Put together, these three stories reveal an important trend: resilience in modern systems depends less and less on their “capacity” under normal conditions and more on their ability to operate under overheating, overload, and leadership changes. Epic shows that a technology platform can survive the departure of a key figure if the company has built a strong culture of leadership handoff. The highway in Kentucky shows that even a very large physical system can be paralyzed by a point incident. And the heat across the country reminds us that climate extremes are no longer occasional; they’re a regular condition that forces changes to events, transportation, and everyday life.

There’s also one more shared theme—the role of proactivity. Epic, according to Rana, builds solutions “for needs that have not yet been fully realized”: AI tools, interoperability, TEFCA, connectivity with the SSA, VA, and DoD, and an ERP platform to unify clinical and operational processes. In the road story, proactivity means warning drivers and rerouting traffic temporarily before the situation gets worse. In the weather story, it means early warnings, adjusting schedules, and canceling events before the heat peak arrives. In other words, the more complex the system, the more important it is not heroic firefighting, but a risk-management capability built in ahead of time.

Some concepts in these materials require clarification. EHR, or electronic health record, is a digital system for storing and using a patient’s medical data in the work of doctors and clinics. Interoperability is the ability of different IT systems to exchange data with one another without losing meaning or quality. FHIR and USCDI are standards for exchanging medical data that help different participants in the healthcare system “speak the same language.” TEFCA is a federal framework for more standardized exchange of health information in the United States. Prior authorization is a procedure where an insurer must approve treatment or a test in advance; Rana isn’t calling it out for no reason as one of the most hated parts of healthcare—because it creates a heavy administrative burden for both doctors and patients. Cosmos at Epic is an analytics tool that uses massive volumes of real medical cases to support clinical decisions. Agent Factory is the concept of a “digital workforce”—software agents that can take on part of routine work during peak periods.
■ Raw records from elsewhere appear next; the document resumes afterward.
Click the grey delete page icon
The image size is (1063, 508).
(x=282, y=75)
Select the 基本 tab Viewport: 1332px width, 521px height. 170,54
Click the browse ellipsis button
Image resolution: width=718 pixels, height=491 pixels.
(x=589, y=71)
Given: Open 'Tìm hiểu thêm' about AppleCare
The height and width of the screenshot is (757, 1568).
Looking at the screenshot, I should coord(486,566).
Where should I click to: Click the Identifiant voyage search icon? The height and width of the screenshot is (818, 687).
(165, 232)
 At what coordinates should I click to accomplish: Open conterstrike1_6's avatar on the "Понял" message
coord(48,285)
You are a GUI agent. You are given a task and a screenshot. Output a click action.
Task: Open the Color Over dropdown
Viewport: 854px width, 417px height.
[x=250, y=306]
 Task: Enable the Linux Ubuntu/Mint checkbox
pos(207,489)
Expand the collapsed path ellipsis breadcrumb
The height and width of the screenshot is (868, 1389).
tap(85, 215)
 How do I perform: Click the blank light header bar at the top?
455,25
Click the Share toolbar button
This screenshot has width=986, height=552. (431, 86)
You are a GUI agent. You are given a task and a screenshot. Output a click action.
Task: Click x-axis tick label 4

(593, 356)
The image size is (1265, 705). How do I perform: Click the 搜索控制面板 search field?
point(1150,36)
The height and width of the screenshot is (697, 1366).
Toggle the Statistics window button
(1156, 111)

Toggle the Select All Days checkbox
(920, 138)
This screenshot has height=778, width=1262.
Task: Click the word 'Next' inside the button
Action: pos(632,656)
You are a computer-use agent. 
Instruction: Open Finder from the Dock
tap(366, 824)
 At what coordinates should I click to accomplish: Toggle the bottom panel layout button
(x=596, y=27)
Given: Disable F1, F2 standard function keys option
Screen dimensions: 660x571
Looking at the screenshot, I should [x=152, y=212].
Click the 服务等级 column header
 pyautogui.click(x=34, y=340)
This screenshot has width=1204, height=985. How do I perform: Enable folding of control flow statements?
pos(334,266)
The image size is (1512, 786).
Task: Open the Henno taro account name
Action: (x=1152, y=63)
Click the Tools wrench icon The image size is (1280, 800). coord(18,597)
ERP is an enterprise resource planning system; in healthcare, it unites finances, procurement, staffing, and other business processes.

The key takeaway from all three pieces is that resilience today is determined not by the absence of shocks, but by the quality of the architecture for responding to them. Epic is preparing for the departure of one of its most visible leaders, yet, judging by Rana’s comments, the company is built to grow replacements internally rather than depend on a single person. The highway after the crash shows that even a very large physical system can be paralyzed by a single incident. And the heat across the country shows that climate extremes are no longer a theoretical risk—they force real changes to how events unfold, how transportation operates, and how daily life works.

And perhaps the most important idea is that these systems—healthcare, transportation, public events—become valuable not when they promise perfect uninterrupted operation, but when they are able to remain useful in the conditions of disruption. That’s why Rana’s words about a “long-term view” and “extreme creativity” sound not just like Epic corporate philosophy, but like a universal formula for the kind of time in which both technology, cities, and people live. Sources: Healthcare IT Today, WLWT, NBC News.